3. Originally Posted by ZPlayer
Hello all,

I have played binomial game and recorded wins and losses. I played 179 rounds and then analyzed the resulting sequence. I recorded the number of times when victories appear in runs. For example, out of 179 rounds, there is one time when there are six wins in a row. Five wins in a row shows up two times. There are three times when there are four wins in a row. Three wins in a row occur five times. There are 11 times when there are two wins in a row. Finally, there are 25 times when there is a one win alone.

I would like to know what statistical law or distribution explains this observation.

Thanks to all.
Hi ZPlayer,

Just to be sure of the problem statement, let's say we flip a fair coin N times and count the number of runs of heads of length r, where a run of length r is defined as a sequence of exactly r heads not preceded or followed by a head. It's fairly easy to find the expected number of runs of length r. The actual probability distribution, on the other hand, seems to be a much harder problem and I don't know a formula for it.

So let's work on the expected value problem:

Define
$X_i = 1$ if a run of r heads ends on the ith coin flip, for $r \leq i \leq N$,
$= 0$ otherwise.

A run of r heads ends on flip r if we have r heads followed by a tail, so
$P(X_r = 1) = 2^{-r-1}$
A run of r heads ends on flip N if it is preceded by a tail, so
$P(X_N = 1) = 2^{-r-1}$.
For other values of i, i.e., $r < i < N$, a run of r heads must be preceded and followed by a tail, so
$P(X_i = 1) = 2^{-r-2} \text{ for } r < i < N$.

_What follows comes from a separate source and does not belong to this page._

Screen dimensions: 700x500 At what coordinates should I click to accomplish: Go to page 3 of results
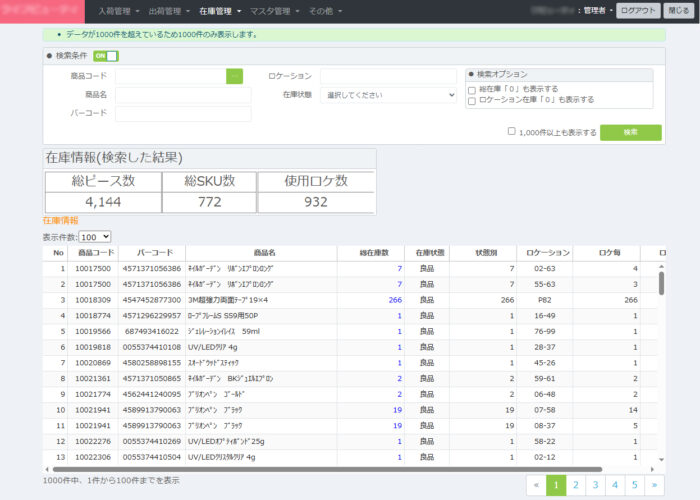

The total number of runs of length r is $X_r + X_{r+1} + \dots + X_N$, and

$E(X_r + X_{r+1} + \dots + X_N)$
$= E(X_r) + E(X_{r+1}) + \dots + E(X_N)$
$=2^{-r-1} + (N-r-1) 2^{-r-2} + 2^{-r-1}$
$=(3 + N - r) 2^{-r-2}$

Here we have used the theorem that E(X+Y) = E(X) + E(Y). It's important to know that this theorem holds even if X and Y are not independent. That's good for us here, because the $X_i$'s are not independent. (There are probably some people who think this is the only probability theorem I know, because I seem to apply it on every problem. Maybe they're right. )

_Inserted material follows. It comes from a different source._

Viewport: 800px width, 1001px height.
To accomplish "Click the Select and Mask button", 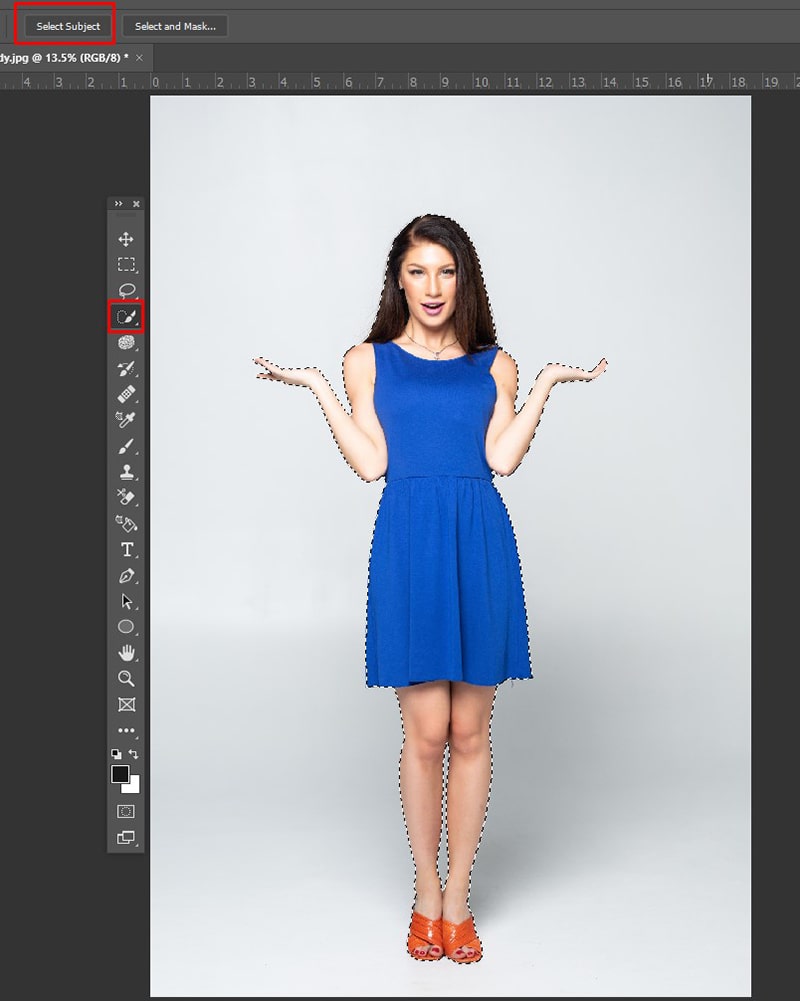I will [x=175, y=26].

I think if you work out the numbers you will find they agree fairly well with your data.

4. Originally Posted by awkward
(There are probably some people who think this is the only probability theorem I know, because I seem to apply it on every problem. Maybe they're right. )
Perhaps, awkward, but you do use it to great effect. I thought about that technique but couldn't quite see how to use it.

I thought about this some more and came to the following conclusion. The negative binomial will be an excellent approximation. In order for it to be a good approximation, I think that the requirement would be something like $(1-p)N>100$ (to get absolute errors of both PDF and CDF around 1e-3 or smaller - based on simulations).

The experiment you are performing (almost) consists of some number of negative binomial experiments (NBEs). The number of NBEs depends on the outcomes of the NBEs themselves. This is where the difficulty lies. The number of runs of length 5 is not independent from the number of runs of length 9. For example if N=10, and you know there was 1 run of length 9, then you know there was NOT a run of length 5.

However, if $(1-p)N$ is big, this says that the expected number of failures is quite large, hence the number of NBEs is quite large. When this happens, then the number of runs of length 5 becomes more independent then the number of runs of length 9. Or another way of thinking about it is that the number of NBEs relative to N converges to $(1-p)$.

So in essence you can think of the problem as being $(1-p)N$ independent negative binomial experiments. And thus you are doing a finite sampling of a negative binomial distribution.